SOURCE EXTRACT -
* START *

In La Russa, the White Sox ended up with someone who knows what it takes to get there. After his first stint as the South Side skipper, which started at the tail end of the 1970s, La Russa went on to win titles with the Oakland Athletics and St. Louis Cardinals. Though he might not have met all the criteria Hahn laid out three weeks ago, he meets the top one: He knows how to win.

But why would La Russa want to take on such a challenge? Why end what had been nearly a decade of retirement from the day-to-day grind of managing a Major League Baseball team? Why add more to what was already a Hall-of-Fame career?

Even Jerry Reinsdorf, the White Sox chairman whose close friendship with La Russa has been a focal point in the conversation surrounding the hire, wondered the same thing as recently as last year.

“Managing takes an awful lot out of you, there's nothing left to accomplish,” Reinsdorf said in an interview about La Russa. “He's won three World Series, and he's in the Hall of Fame. There's no reason to go back to managing and have to try to deal with people who are 22 years old when you're 75 years old.”

Well, there was something even Reinsdorf didn’t know about his good friend.

“Obviously, Tony decided he has something else to accomplish,” the chairman said Thursday. “What I didn't know at that time was how much he missed the competition.”

Boy, did he.

La Russa described his years in three different front offices — first running the Arizona Diamondbacks’ baseball operations department, then as an assistant and adviser for the Boston Red Sox and Los Angeles Angels — as “torture.”

“It was very difficult, increasingly so, to sit there and think about what's going on downstairs. When you're an advisor, it's something I enjoyed but I always had this thought, 'Man, it's more fun downstairs,” La Russa said during his introductory press conference. “My heart was always in the dugout.

“I think all managers would understand this … how rare it is to get an opportunity to manage a team that's this talented and this close to winning. Most of the time your chances are the opposite.

“I seriously thought being upstairs for nine years watching the game closely, I described it to my friends as torture because you’re seeing it and you can’t do anything about it. Soon thereafter I realized I had to either stop complaining about being upstairs or go downstairs. And if you go downstairs and have an opportunity like you have with the White Sox, that’s when it got serious.”

* END *

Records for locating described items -
* START *

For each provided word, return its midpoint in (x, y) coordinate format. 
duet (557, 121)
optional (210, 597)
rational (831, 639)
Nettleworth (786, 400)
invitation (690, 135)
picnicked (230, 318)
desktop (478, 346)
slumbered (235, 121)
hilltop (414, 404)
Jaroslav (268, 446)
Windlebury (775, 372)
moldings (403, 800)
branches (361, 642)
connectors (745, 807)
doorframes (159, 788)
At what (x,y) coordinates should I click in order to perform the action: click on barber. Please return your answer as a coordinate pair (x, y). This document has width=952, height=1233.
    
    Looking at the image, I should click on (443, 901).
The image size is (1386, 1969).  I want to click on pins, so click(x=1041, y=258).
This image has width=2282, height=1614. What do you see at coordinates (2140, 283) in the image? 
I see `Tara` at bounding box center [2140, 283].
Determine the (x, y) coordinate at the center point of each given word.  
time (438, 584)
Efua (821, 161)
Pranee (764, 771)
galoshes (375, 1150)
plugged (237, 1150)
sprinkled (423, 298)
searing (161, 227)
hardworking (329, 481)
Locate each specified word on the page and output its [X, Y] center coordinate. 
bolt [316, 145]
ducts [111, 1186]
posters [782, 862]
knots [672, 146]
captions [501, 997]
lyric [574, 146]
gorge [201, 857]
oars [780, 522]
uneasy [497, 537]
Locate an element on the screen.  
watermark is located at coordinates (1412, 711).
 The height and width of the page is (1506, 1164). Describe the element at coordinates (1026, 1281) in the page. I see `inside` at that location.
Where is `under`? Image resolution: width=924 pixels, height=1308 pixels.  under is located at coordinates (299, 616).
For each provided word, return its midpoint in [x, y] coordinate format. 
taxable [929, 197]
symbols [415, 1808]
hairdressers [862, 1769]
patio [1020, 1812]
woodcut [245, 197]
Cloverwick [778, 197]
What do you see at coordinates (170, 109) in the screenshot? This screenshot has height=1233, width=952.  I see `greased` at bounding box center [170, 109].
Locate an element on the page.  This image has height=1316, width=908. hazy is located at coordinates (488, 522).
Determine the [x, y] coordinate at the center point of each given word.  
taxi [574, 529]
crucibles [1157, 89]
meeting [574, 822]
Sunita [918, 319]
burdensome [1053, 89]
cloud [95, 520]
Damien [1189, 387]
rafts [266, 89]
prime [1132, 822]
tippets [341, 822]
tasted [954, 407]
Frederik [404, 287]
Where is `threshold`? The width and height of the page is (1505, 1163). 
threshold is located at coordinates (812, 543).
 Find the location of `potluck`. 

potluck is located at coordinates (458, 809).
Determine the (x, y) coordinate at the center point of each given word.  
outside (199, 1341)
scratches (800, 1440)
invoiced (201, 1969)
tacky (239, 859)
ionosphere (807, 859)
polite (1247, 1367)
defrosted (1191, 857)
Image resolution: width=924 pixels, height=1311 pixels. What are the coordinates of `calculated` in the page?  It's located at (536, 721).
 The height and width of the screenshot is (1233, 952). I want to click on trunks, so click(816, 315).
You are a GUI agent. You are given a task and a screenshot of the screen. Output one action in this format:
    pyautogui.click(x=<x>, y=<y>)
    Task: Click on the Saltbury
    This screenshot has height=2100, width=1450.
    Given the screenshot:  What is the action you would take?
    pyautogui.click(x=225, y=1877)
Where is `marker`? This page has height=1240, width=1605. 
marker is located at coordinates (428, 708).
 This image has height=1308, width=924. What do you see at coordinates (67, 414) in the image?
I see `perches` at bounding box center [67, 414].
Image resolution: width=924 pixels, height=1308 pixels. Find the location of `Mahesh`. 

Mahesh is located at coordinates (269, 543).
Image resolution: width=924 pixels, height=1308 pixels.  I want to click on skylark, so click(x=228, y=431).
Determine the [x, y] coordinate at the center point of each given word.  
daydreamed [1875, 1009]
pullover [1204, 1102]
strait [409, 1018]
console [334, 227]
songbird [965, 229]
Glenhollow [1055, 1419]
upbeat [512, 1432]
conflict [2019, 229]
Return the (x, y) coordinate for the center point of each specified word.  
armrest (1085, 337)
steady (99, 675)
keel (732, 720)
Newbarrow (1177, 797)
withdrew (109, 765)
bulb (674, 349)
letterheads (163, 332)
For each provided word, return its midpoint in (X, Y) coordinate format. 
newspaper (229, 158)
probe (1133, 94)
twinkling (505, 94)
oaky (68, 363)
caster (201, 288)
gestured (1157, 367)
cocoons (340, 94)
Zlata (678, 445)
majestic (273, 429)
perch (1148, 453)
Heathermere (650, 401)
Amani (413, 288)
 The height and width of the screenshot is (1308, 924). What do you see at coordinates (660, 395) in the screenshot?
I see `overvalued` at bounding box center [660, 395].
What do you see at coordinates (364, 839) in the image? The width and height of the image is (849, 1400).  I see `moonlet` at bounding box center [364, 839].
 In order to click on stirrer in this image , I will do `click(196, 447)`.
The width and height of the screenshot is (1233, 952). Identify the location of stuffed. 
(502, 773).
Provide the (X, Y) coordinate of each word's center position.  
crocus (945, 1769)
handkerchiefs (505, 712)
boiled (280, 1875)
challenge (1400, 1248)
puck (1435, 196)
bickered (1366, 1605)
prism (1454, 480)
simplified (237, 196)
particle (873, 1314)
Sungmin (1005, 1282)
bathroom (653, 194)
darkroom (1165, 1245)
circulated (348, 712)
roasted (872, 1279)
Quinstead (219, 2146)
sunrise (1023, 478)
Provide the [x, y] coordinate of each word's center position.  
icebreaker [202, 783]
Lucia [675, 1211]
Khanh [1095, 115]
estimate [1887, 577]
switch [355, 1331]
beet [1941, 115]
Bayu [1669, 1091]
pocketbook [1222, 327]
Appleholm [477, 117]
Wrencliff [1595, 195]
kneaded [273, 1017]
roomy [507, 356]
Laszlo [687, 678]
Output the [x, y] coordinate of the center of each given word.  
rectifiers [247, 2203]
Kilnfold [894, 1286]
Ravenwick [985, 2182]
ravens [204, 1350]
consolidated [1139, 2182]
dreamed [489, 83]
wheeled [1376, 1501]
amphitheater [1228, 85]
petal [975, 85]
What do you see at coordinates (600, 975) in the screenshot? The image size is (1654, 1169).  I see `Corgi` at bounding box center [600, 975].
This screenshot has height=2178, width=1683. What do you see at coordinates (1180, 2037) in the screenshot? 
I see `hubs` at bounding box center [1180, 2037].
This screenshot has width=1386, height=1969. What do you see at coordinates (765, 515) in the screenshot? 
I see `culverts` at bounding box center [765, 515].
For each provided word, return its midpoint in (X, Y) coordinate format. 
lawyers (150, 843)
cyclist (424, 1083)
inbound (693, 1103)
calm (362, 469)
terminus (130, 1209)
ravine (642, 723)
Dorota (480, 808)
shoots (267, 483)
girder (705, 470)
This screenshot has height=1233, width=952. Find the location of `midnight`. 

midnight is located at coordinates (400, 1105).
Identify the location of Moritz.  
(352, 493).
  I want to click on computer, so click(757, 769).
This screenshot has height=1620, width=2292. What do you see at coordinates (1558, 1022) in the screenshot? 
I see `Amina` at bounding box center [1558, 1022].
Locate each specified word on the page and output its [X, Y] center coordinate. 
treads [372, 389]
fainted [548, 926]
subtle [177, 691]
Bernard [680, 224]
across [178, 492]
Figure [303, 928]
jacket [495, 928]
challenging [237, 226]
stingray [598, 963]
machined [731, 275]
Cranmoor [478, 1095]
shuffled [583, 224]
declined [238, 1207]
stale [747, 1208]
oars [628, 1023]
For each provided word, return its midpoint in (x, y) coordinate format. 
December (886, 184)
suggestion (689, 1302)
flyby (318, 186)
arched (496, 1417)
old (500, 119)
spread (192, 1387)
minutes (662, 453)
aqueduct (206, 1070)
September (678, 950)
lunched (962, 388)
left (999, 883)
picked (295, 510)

* END *

TASK LIST -
**A)** Reproduce the passage of the article about Tony La Russa from "In La Russa, the" to "how to win.".
**B)** Rewrite the records from the line with "handkerchiefs (505, 712)" to the line with "Laszlo [687, 678]", both ends included and requests kept, scaling every coordinate in the answers by 1.8 and rounding to whole numbers, halves up. Return only those lines.
The article about Tony La Russa and the records are unrelated pieces of material.

ANSWERS FOR THIS EXERCISE -
**A)**
In La Russa, the White Sox ended up with someone who knows what it takes to get there. After his first stint as the South Side skipper, which started at the tail end of the 1970s, La Russa went on to win titles with the Oakland Athletics and St. Louis Cardinals. Though he might not have met all the criteria Hahn laid out three weeks ago, he meets the top one: He knows how to win.

**B)**
handkerchiefs (909, 1282)
boiled (504, 3375)
challenge (2520, 2246)
puck (2583, 353)
bickered (2459, 2889)
prism (2617, 864)
simplified (427, 353)
particle (1571, 2365)
Sungmin (1809, 2308)
bathroom (1175, 349)
darkroom (2097, 2241)
circulated (626, 1282)
roasted (1570, 2302)
Quinstead (394, 3863)
sunrise (1841, 860)
Provide the [x, y] coordinate of each word's center position.  
icebreaker [364, 1409]
Lucia [1215, 2180]
Khanh [1971, 207]
estimate [3397, 1039]
switch [639, 2396]
beet [3494, 207]
Bayu [3004, 1964]
pocketbook [2200, 589]
Appleholm [859, 211]
Wrencliff [2871, 351]
kneaded [491, 1831]
roomy [913, 641]
Laszlo [1237, 1220]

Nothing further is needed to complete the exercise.